Ein Dynamisches Beschaffungssystem bietet öffentlichen Auftraggebern wesentliche Vorteile wie Flexibilität und Adaptabilität bei wiederkehrenden Beschaffungen von standardisierten, marktgängigen Materialien und IT-Dienstleistungen. Die Möglichkeit jederzeit weitere Bieter in den Bieterpool aufzunehmen und stetig neue Miniwettbewerbe durchzuführen, ermöglicht schnellere Durchlaufzeiten und eine effektivere Vergabepraxis, was zu einer insgesamt gesteigerten Effizienz bei öffentlichen Beschaffungen führt.

Öffentliche Auftraggeber stehen bei anstehenden Beschaffungen vor der Herausforderung, das optimale Vergabeverfahren für verschiedene Beschaffungsvorgänge einzusetzen (so zum Beispiel bei Unternehmen aus der Energieversorgung, der Wasserwirtschaft, dem Verkehr, bei Postdiensten, im Gesundheitswesen, bei Bundes- und Landesbehörden und zum Teil bei Landesbanken).

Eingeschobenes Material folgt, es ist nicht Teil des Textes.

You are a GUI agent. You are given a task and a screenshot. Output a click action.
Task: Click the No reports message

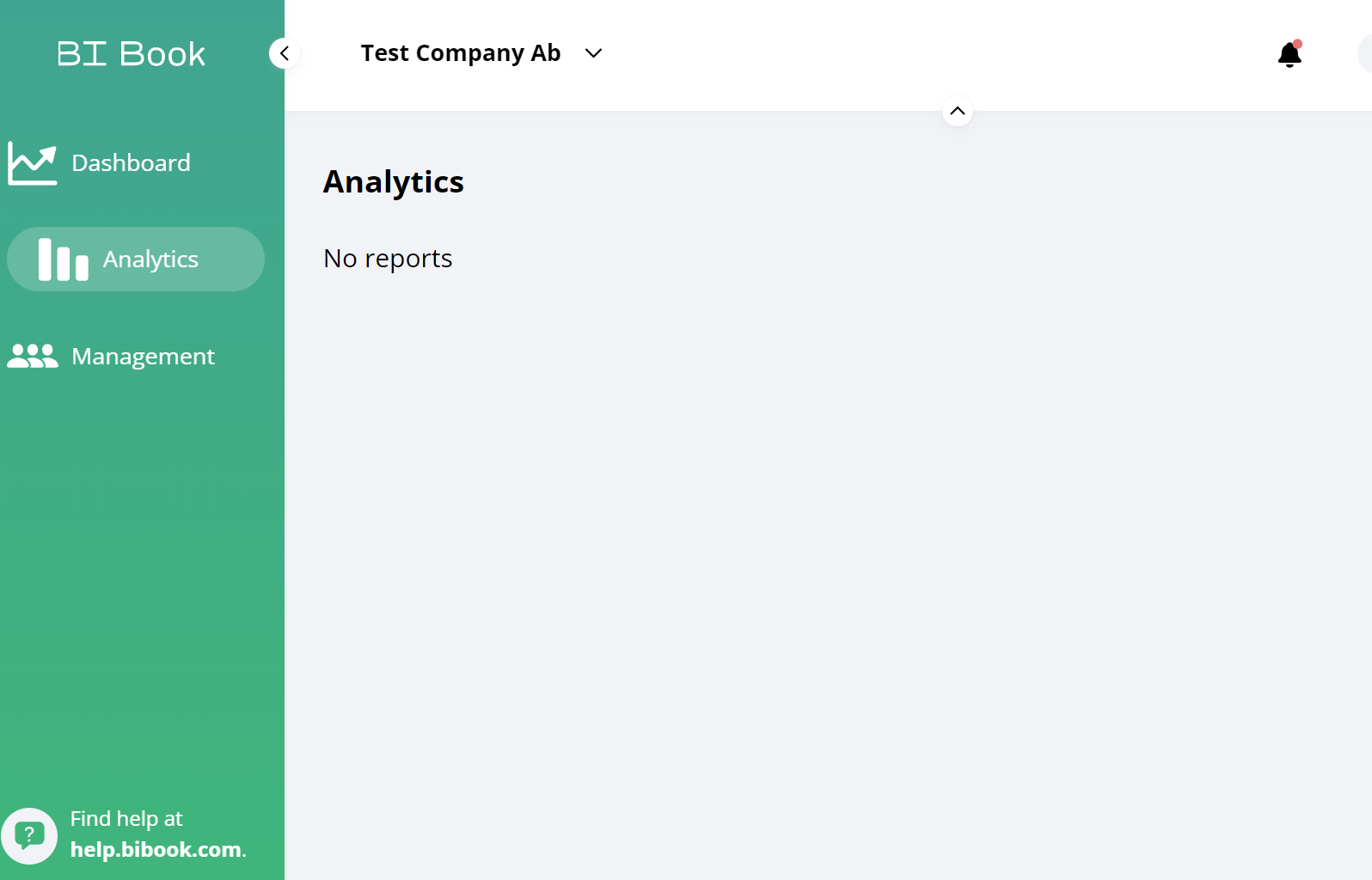pyautogui.click(x=388, y=259)
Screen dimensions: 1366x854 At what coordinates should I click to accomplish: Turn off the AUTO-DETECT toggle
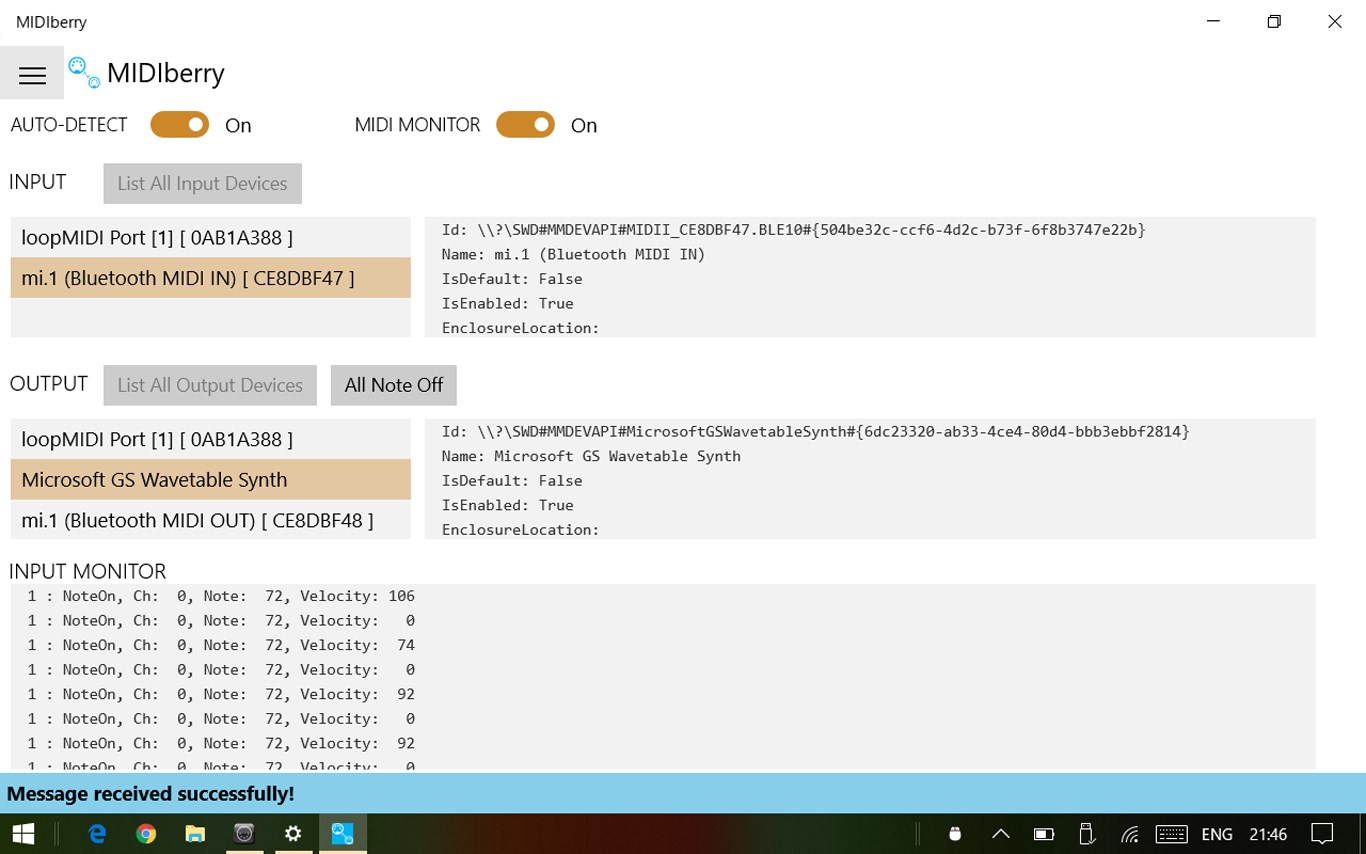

Die Nutzung unpassender Vergabeverfahren wirkt sich negativ auf Kosten, Effektivität und Effizienz aus.

Zu den gängigen Vergabeverfahren im öffentlichen Sektor gehört das Offene Verfahren, das Nicht Offene Verfahren, das Verhandlungsverfahren, der Wettbewerbliche Dialog und die Innovationspartnerschaft. Innerhalb dieser Vergabeverfahren können als „besondere Methoden und Instrumente“ beispielsweise auch Rahmenvereinbarungen, Auktionen und seit 2016 auch das Dynamische Beschaffungssystem (DBS) als Instrument innerhalb der gängigen Vergabeverfahren genutzt werden.

Viele der zumeist genutzten Vergabearten zeichnen sich vor allem durch Starrheit und Langwierigkeit aus, da bereits vor Veröffentlichung einer Vergabe der Vergabegegenstand vollständig beschrieben sein muss. Das Dynamische Beschaffungssystem (DBS) schafft als deutlich flexiblere Variante Abhilfe.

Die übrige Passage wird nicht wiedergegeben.